[[ Data for this exercise, beginning ]]

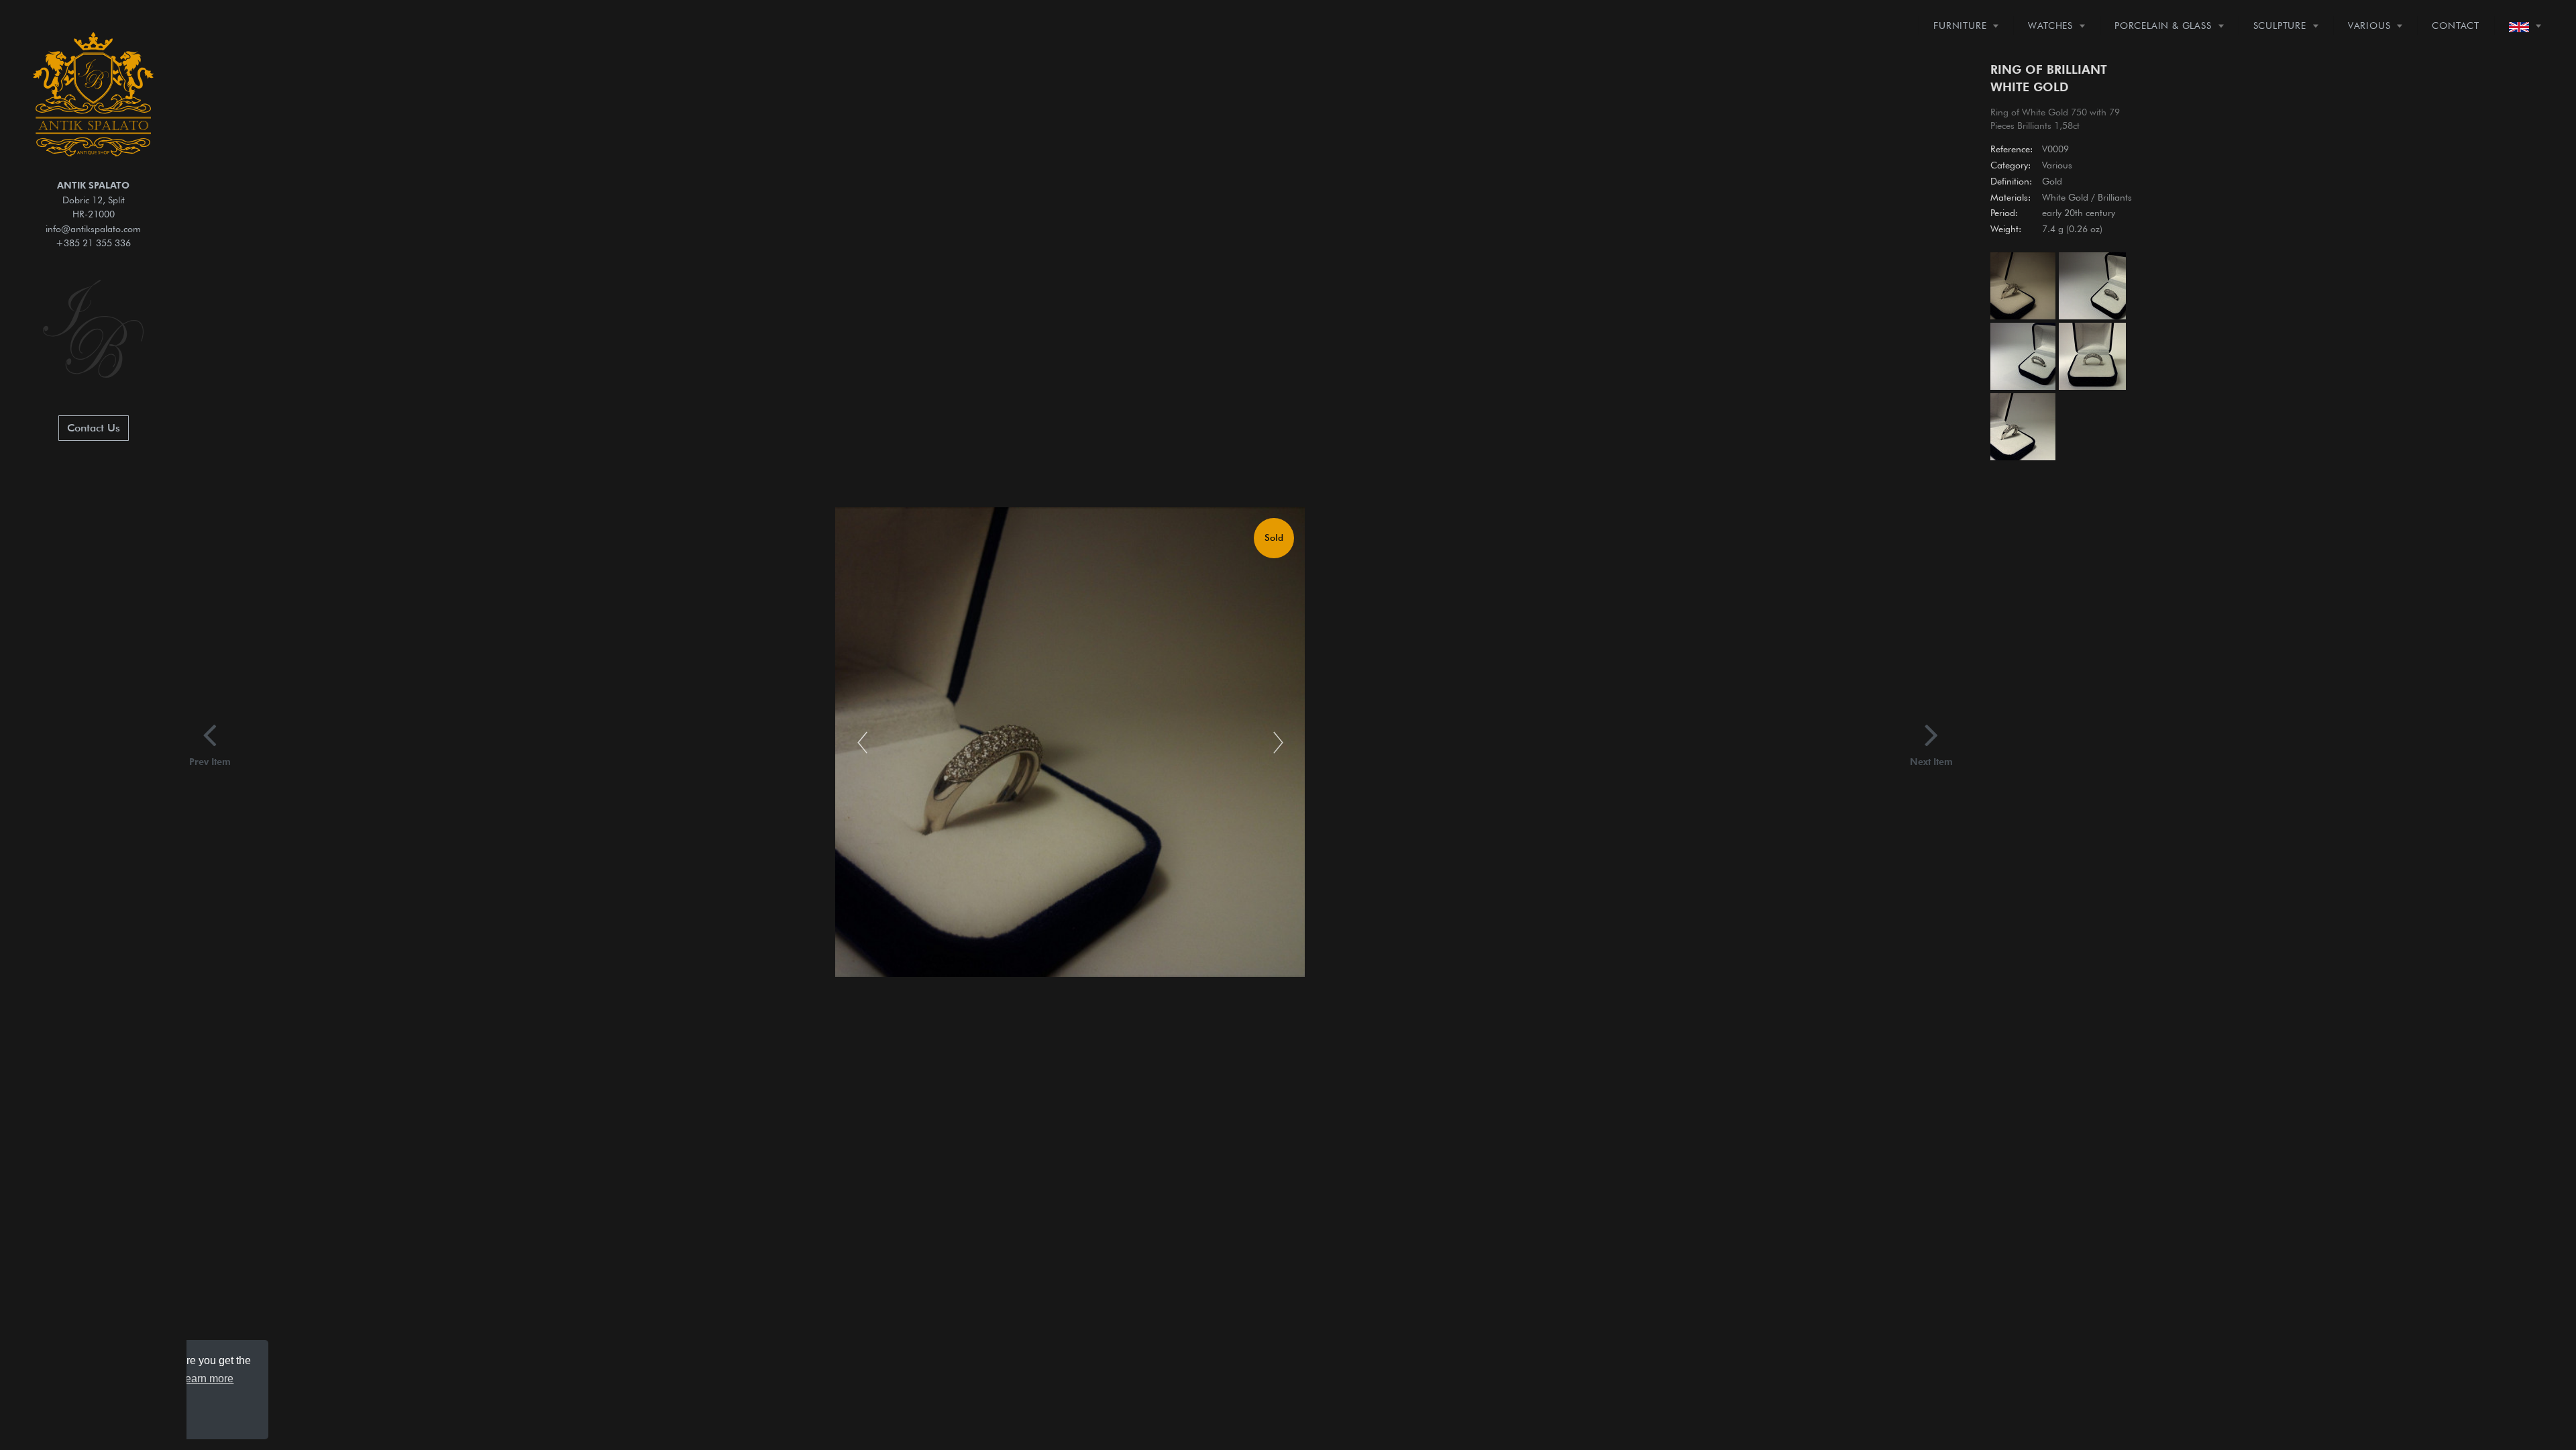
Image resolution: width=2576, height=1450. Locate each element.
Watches (2050, 25)
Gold (2052, 181)
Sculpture (2279, 25)
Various (2369, 25)
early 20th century (2078, 212)
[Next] (1278, 742)
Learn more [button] (206, 1378)
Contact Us (93, 427)
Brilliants (2115, 197)
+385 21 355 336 (93, 242)
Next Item (1931, 761)
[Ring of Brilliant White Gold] (2021, 287)
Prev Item (210, 761)
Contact (2455, 25)
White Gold (2065, 197)
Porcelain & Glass (2163, 25)
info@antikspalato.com (93, 228)
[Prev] (862, 742)
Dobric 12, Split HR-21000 (93, 199)
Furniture (1959, 25)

[[ Data for this exercise, end ]]

Problem to work on = Down to the last line, reproduce the material above exactly; skip its images.

Result of this task =
Image resolution: width=2576, height=1450. Locate each element.
Watches (2050, 25)
Gold (2052, 181)
Sculpture (2279, 25)
Various (2369, 25)
early 20th century (2078, 212)
[Next] (1278, 742)
Learn more [button] (206, 1378)
Contact Us (93, 427)
Brilliants (2115, 197)
+385 21 355 336 (93, 242)
Next Item (1931, 761)
[Ring of Brilliant White Gold] (2021, 287)
Prev Item (210, 761)
Contact (2455, 25)
White Gold (2065, 197)
Porcelain & Glass (2163, 25)
info@antikspalato.com (93, 228)
[Prev] (862, 742)
Dobric 12, Split HR-21000 (93, 199)
Furniture (1959, 25)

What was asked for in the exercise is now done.